The peakwidth parameter specifies the minimum and maximum peak elution time in seconds. The optimal peakwidth parameter values are related to the MS1 scan rate. Literature suggests a minimum number of six data points per peak in order to obtain reliable peak quantifications. Example: If a low intensity compound elutes over 1s, then the number of instrument scans should be at least 6 per second.

Increasing the lower bound or decreasing the upper bound of peakwidth makes peak detection more restrictive and can reduce the number of detected features, especially for peaks with unusually short or long elution profiles. To find optimal peakwidth parameter values, it is useful to visually inspect elution times for high and low intensity ions in different spectral regions.

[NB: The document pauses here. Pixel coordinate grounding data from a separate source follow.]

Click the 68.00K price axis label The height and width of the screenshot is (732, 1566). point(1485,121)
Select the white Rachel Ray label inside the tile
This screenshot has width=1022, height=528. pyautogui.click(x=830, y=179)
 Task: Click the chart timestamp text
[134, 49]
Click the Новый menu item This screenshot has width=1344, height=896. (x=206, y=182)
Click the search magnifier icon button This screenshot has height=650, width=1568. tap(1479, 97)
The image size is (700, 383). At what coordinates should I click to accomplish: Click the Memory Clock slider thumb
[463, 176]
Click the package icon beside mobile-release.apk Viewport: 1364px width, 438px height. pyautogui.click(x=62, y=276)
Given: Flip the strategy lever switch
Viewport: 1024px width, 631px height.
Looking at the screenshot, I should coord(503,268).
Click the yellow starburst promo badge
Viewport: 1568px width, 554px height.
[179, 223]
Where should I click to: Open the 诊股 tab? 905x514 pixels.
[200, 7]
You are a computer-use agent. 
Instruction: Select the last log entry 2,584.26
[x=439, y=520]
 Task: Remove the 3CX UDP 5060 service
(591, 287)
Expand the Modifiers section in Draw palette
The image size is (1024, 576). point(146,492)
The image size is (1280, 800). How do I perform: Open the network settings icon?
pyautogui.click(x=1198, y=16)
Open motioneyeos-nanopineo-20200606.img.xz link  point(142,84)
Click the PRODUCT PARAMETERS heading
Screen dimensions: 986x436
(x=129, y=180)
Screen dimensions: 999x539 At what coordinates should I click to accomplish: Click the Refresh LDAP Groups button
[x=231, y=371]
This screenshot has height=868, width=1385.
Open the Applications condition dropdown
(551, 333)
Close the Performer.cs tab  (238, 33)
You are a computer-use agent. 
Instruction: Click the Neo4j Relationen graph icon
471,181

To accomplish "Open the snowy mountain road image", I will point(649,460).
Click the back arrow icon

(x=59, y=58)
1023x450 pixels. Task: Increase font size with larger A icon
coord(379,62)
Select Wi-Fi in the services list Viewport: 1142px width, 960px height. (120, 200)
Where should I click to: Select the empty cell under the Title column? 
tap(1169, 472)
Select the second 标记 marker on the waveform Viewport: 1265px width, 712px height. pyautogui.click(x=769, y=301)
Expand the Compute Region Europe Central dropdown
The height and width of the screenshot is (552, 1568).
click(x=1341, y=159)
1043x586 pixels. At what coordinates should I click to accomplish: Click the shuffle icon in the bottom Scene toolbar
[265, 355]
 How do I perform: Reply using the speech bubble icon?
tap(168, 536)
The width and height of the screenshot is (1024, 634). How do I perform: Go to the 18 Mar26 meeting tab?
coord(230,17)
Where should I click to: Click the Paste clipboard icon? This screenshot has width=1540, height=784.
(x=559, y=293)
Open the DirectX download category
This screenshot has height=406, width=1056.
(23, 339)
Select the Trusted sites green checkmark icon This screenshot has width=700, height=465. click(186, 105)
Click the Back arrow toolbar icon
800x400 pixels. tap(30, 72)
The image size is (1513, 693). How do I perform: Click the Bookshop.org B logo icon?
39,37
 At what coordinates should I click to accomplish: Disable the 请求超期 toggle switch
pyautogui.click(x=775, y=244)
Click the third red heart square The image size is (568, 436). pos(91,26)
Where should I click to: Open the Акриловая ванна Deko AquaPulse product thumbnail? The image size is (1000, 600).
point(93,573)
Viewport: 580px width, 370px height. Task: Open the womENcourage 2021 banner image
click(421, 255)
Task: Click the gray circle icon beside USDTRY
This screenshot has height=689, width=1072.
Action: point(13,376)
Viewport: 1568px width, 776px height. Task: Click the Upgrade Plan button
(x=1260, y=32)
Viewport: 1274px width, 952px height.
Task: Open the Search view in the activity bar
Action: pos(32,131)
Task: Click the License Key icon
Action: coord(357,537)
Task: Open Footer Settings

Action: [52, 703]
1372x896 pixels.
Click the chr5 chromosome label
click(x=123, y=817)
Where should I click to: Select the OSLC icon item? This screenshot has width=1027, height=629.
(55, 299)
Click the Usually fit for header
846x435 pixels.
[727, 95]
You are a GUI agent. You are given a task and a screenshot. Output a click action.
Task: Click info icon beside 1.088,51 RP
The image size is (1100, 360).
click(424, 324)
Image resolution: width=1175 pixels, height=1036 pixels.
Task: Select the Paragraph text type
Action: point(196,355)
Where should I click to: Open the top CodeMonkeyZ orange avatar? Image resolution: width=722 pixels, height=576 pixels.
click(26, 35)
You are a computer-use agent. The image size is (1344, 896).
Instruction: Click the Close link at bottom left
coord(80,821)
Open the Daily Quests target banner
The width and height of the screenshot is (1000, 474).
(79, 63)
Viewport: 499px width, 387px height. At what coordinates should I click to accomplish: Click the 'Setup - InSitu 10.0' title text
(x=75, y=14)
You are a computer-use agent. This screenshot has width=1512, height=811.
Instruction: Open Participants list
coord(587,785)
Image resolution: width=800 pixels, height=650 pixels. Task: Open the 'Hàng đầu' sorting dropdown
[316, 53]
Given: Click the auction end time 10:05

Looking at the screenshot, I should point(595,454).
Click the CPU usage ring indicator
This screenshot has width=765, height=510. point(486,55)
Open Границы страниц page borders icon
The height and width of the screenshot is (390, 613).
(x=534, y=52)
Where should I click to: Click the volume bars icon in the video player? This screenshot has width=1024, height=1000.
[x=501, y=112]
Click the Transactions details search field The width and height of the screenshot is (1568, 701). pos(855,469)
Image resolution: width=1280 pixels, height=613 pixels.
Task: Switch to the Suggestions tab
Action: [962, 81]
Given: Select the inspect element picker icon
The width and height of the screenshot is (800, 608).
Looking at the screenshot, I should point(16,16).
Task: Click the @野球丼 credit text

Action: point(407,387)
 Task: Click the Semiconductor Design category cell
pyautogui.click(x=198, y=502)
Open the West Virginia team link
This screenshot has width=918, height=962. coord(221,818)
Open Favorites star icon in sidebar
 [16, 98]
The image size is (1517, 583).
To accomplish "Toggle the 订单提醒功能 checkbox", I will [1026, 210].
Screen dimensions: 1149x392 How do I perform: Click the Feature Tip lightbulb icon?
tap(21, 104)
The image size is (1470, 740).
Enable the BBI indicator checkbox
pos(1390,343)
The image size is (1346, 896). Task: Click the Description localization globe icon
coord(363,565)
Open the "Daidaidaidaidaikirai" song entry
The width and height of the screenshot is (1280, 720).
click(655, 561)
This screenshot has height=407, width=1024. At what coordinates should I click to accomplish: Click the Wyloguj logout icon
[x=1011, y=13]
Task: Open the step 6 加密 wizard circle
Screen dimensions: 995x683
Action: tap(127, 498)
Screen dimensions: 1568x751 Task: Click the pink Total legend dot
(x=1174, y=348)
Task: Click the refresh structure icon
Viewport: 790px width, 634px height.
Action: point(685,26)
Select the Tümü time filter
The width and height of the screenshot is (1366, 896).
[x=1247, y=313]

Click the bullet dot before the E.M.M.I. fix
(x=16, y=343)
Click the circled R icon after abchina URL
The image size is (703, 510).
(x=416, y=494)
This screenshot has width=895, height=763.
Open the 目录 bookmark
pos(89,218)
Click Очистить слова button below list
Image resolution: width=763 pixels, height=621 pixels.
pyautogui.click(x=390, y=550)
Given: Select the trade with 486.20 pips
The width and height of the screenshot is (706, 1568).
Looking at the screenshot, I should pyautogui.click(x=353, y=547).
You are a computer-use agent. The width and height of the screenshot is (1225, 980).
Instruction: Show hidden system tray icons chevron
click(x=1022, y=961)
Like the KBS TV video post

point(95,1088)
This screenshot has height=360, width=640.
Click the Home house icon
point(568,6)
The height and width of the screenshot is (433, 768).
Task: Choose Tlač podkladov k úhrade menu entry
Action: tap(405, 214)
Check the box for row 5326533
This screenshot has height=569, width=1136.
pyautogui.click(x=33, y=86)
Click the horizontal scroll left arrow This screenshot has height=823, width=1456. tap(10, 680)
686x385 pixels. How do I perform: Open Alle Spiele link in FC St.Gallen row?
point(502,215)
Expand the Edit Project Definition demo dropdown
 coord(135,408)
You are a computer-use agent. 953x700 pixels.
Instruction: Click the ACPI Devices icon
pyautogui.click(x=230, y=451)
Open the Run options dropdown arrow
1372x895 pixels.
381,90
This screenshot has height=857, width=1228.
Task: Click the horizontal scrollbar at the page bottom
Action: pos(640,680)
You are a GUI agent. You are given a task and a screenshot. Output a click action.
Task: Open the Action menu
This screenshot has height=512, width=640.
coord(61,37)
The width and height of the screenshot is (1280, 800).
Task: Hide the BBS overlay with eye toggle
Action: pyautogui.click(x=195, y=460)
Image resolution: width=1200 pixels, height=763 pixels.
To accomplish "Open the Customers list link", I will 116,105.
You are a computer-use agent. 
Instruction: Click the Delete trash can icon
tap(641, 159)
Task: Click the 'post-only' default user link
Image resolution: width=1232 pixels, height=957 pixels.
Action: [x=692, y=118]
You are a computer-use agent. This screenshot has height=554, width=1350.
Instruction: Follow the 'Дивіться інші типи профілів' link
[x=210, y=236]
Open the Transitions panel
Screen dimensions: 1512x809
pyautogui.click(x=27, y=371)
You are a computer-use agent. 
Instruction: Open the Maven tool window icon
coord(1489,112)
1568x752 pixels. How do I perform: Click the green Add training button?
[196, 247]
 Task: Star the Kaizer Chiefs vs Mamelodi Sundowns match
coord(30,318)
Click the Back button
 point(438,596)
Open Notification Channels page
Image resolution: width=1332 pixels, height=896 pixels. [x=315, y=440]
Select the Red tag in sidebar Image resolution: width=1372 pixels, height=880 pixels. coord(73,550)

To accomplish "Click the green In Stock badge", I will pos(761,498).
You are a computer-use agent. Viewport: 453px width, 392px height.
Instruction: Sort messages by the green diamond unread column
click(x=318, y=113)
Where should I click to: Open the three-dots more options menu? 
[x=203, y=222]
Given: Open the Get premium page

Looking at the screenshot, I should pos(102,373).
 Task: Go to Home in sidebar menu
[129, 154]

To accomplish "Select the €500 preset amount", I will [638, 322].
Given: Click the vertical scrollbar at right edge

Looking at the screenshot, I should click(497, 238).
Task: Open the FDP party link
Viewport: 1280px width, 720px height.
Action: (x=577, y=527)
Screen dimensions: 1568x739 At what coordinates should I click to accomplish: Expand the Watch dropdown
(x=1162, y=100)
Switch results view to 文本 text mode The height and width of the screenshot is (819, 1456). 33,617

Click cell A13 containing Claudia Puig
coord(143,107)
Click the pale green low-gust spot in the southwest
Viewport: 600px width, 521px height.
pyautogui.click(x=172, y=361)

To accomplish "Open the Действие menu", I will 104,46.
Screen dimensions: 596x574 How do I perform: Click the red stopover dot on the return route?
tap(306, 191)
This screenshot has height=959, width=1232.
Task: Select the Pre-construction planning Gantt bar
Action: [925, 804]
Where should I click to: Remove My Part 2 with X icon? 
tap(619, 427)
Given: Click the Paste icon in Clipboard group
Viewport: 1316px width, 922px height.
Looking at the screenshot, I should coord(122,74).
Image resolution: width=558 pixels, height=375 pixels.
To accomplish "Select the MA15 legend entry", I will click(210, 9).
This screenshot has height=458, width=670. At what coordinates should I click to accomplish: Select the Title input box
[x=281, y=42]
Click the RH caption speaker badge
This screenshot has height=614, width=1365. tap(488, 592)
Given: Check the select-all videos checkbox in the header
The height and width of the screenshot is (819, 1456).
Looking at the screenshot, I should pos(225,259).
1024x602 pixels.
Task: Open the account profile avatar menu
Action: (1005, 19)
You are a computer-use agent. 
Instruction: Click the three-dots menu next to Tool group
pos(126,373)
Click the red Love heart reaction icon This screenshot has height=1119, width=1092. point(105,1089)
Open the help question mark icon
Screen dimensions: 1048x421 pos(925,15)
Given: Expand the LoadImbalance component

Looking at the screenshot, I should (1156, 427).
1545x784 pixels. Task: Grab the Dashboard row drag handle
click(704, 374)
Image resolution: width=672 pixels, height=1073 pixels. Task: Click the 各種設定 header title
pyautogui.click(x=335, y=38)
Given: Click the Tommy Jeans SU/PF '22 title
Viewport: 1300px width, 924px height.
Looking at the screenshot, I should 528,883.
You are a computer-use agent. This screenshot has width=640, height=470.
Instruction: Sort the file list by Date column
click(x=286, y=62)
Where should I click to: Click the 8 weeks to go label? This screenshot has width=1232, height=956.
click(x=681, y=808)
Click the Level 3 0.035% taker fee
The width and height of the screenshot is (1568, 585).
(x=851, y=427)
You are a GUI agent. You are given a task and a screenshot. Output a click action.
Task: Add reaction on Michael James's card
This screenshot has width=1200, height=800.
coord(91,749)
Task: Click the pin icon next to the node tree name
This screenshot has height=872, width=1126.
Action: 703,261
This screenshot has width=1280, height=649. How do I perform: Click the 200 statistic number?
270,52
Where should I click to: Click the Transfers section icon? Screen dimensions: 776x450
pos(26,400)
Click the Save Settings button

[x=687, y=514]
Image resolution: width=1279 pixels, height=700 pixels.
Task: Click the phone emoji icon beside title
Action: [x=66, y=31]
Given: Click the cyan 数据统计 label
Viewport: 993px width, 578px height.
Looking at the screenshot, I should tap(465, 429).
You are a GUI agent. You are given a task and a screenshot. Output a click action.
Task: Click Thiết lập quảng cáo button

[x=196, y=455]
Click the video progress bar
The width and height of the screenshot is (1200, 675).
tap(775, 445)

The example below shows the results of centWave peak picking performed with different peakwidth parameter values and where all other parameters were held constant.

An unexpected algorithm behaviour was observed when setting the minimal elution time to a value of 1, which resulted in peak splitting of a coherent signal which was not split with higher peakwidth values.

 

 

 

prefilter: Number of data points (k) exceeding a certain intensity threshold (I)

The prefilter parameter is similar to the noise parameter, but instead of specifying an intensity cut-off, it specifies a minimal number of data points (k) that exceed a certain intensity value (I). A signal is discarded if it is represented by less than k consecutive data points of intensity I.

Lower prefilter values are less stringent and allow more low-intensity candidate signals to pass the initial filter, which can increase computation time. Literature suggests a minimum number of six data points per peak in order to obtain reliable peak quantifications (then also depending on the scan frequency)

The values of this parameter strongly depend on the characteristics of well-behaved LC-MS signals. This parameter should not be set too stringently as it can lead to discarding true positive signals.

 

 

 

mzCenterFun: m/z summary statistic of a peak

In the final LC-MS feature table, each feature is characterised by a scan time and m/z value. The latter represents a summary statistic of all data points defining a feature, where each one has a slightly different m/z value (see also ppm parameter). The mzCenterFun parameter specifies the m/z summary statistic of a feature. In practice, the different mzCenterFun options have very little impact.

 

 

 

integrate: Integration method for peak quantification

The integrate parameter specifies whether peak boundaries and integration are based on the original data (1) or on the wavelet-transformed signal (2) (upper and lower panel, respectively, in the plot below). The former is sensitive to outliers and noise, since centWave defines left and right peak boundaries through change in slope (see Figure below). The latter is less sensitive to noise, however, the wavelet-filtered data is less exact and can lead to signal mis-representations.

 

 

 

fitgauss: Peak parameterisation using Gaussian distribution

A Gaussian function resembles a characteristic symmetric “bell curve” shape, which is often described as a normal distribution. If this centWave parameter option is set to TRUE, a Gaussian is fitted to each feature. According to the xcms documentation, this parametric fit mainly affects the estimated retention-time position of the peak.

 

 

 

scanrange: Perform peak picking in a specific scan range

The scanrange parameter allows to define a reduced scan/retention time interval for which peak picking will be performed over the entire m/z range. Spectral data outside this scan time interval are not considered. Parameter scanrange is specified in scan indices rather than seconds.